Considerando que, desde que a política do filho único começou a ser abrandada, houve apenas uma redução na taxa de natalidade, claramente humilhar as mulheres insinuando que não são desejadas quando solteiras – fenômeno que ocorre desde 2007, segundo Leta Hong Fincher, autora de Leftover Women: The Resurgence of Gender Inequality in China (Mulheres que Ficaram para Titia: o Ressurgimento da Desigualdade de Gênero na China, em tradução livre) – não funciona. Os números do censo mostram que, no ano passado, o número de crianças nascidas no país caiu para 12 milhões, patamar mais baixo desde 1961, quando a China estava saindo de uma crise humanitária devastadora que matou dezenas de milhões de pessoas de fome.
Assistência econômica claramente é vital, e as autoridades já abordaram os custos de educação e de outras naturezas. Sabe-se que pagamentos únicos tendem a causar o aumento de nascimentos, afetando ligeiramente a fertilidade em geral, mas a ampla assistência em licenças-maternidade e paternidade e políticas sociais e fiscais podem ajudar. Isso sustentou o sucesso relativo da França em comparação ao resto da Europa, que está envelhecendo.
Mas a China, o Japão, a Coreia e outros países também precisam abordar o fardo dos custos ocultos da maternidade. Na China, as mulheres frequentemente devem responder sobre os planos de casamento e filhos em entrevistas de emprego, o que insinua que há uma penalidade. A grande lacuna de patrimônio aumenta após o dia do casamento, quando as esposas não são incentivadas a colocar seus nomes em escrituras mesmo se tiverem contribuído, fazendo com que imóveis valiosos se concentrem nas mãos dos homens. Após o parto, ainda são as mães que, sobrecarregadas, lidam com o medo de falhas da sociedade e as demandas irrealistas de perfeição para com seus filhos, com todas as lições de casa, aulas particulares e preocupações subjacentes.
É um cenário sinistro nas nações que cronicamente não têm mais crianças. Homens japoneses e coreanos trabalham menos nas tarefas domésticas e com seus filhos que suas contrapartes em qualquer nação rica. A China não está muito melhor que isso. Segundo um estudo citado pelo New York Times em 2019, mulheres japonesas que trabalham mais de 49 horas por semana ainda fazem tarefas domésticas por mais 25 horas. Seus esposos trabalham, em média, menos de cinco horas em tarefas domésticas. Seul injetou bilhões na melhoria da taxa de natalidade na última década, com creches e maternais subsidiados e mais – mas com as demissões durante a pandemia, as mães ainda foram as primeiras atingidas.
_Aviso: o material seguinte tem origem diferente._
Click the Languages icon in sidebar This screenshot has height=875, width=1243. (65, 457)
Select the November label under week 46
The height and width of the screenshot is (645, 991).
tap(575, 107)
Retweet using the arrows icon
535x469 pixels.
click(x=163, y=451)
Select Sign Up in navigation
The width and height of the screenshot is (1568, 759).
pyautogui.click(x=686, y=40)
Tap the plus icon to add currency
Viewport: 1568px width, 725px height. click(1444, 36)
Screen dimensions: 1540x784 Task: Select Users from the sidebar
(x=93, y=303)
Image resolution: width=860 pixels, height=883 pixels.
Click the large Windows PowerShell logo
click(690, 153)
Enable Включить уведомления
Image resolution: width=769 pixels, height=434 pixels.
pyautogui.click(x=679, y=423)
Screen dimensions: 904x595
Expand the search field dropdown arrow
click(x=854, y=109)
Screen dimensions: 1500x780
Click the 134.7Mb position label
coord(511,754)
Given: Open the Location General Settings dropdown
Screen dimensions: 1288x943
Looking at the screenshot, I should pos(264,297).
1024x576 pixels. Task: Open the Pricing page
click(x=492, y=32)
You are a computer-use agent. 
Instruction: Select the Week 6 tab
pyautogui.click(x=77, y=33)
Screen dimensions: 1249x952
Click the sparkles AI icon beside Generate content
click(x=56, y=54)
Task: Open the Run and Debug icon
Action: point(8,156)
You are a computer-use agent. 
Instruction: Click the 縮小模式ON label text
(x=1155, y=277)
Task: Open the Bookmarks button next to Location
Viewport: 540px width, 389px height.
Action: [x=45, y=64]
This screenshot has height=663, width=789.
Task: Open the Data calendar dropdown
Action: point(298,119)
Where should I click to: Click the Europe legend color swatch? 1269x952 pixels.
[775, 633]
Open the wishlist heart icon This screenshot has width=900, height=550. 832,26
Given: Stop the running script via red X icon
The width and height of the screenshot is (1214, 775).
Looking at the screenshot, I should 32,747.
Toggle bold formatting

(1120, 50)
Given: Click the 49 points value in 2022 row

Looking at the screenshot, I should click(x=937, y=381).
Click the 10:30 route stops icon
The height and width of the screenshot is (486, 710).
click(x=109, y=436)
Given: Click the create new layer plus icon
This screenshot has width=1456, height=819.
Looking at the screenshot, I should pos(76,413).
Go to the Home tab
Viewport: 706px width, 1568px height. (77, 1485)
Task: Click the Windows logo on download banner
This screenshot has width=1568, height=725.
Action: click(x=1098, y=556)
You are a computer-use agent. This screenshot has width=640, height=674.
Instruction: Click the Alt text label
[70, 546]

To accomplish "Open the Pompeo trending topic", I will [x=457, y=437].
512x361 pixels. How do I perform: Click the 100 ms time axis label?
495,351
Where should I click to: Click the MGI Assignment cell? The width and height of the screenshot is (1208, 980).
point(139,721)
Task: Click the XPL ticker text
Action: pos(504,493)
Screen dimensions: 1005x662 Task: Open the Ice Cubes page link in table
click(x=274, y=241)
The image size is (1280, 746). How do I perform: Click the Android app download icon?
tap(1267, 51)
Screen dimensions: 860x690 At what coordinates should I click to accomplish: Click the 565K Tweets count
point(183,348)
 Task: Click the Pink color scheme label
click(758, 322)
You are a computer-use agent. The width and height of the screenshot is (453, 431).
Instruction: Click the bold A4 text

Não é à toa que cada vez menos mulheres escolhem esse caminho.
Isso sem considerar o estigma (e o fardo burocrático) que mães chinesas passam ao terem filhos fora do casamento.
A redução da população de Pequim sem dúvidas acarretará na remoção das restrições remanescentes a famílias, encerrando décadas de intervenção para evitar uma crise malthusiana. Mas isso não deve dar início a uma intervenção para reverter a situação. Em vez disso, é necessário melhorar as vidas das mulheres.